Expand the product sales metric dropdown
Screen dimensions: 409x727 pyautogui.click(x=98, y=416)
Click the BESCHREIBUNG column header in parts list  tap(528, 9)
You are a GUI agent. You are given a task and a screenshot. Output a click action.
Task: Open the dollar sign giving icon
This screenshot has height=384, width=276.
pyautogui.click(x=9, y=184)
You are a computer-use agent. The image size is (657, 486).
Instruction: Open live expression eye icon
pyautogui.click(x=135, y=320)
* * * * *
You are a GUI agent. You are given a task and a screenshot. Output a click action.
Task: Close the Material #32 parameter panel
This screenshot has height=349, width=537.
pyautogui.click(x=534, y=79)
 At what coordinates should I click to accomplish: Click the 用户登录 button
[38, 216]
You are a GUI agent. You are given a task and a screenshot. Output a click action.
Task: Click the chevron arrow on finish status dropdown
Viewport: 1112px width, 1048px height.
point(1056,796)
* * * * *
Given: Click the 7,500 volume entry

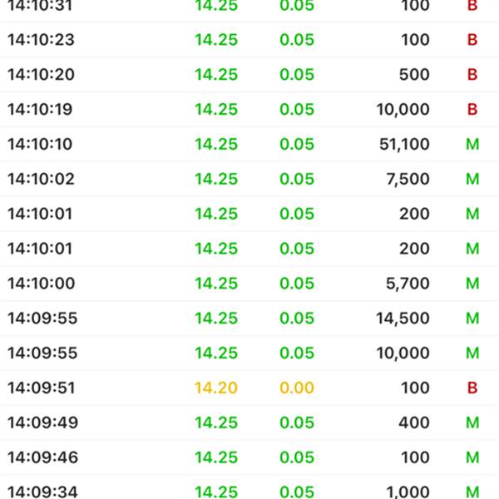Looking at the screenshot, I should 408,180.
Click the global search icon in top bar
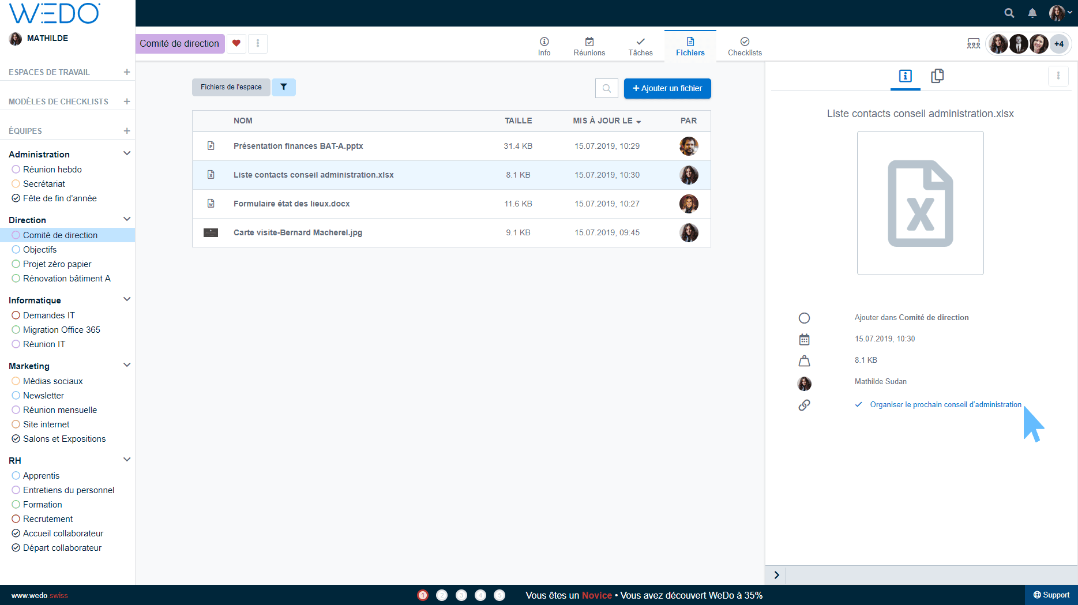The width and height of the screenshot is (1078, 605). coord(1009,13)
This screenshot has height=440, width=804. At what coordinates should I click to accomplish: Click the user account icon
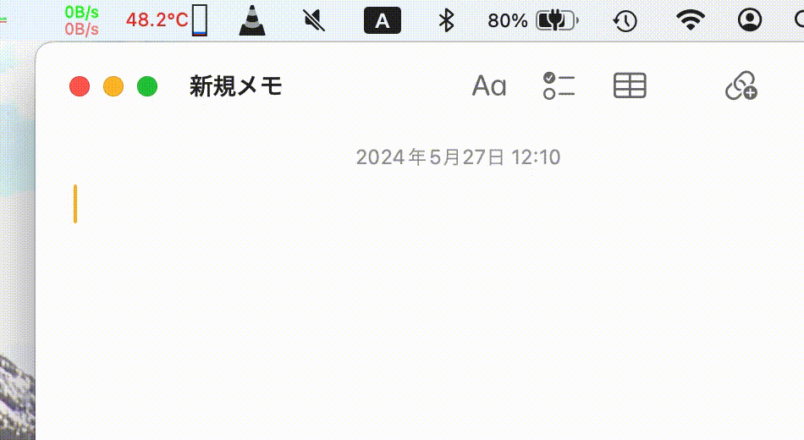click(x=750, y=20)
* * * * *
WHAT NEEDS TO BE DONE:
In the data above, start at the line that has "At what coordinates should I click to accomplish: Click the 用户登录", stop after the line that has "Task: Click the", and print every line in between exactly as it stands.

TASK OUTPUT:
 At what coordinates should I click to accomplish: Click the 用户登录 button
[38, 216]
You are a GUI agent. You are given a task and a screenshot. Output a click action.
Task: Click the chevron arrow on finish status dropdown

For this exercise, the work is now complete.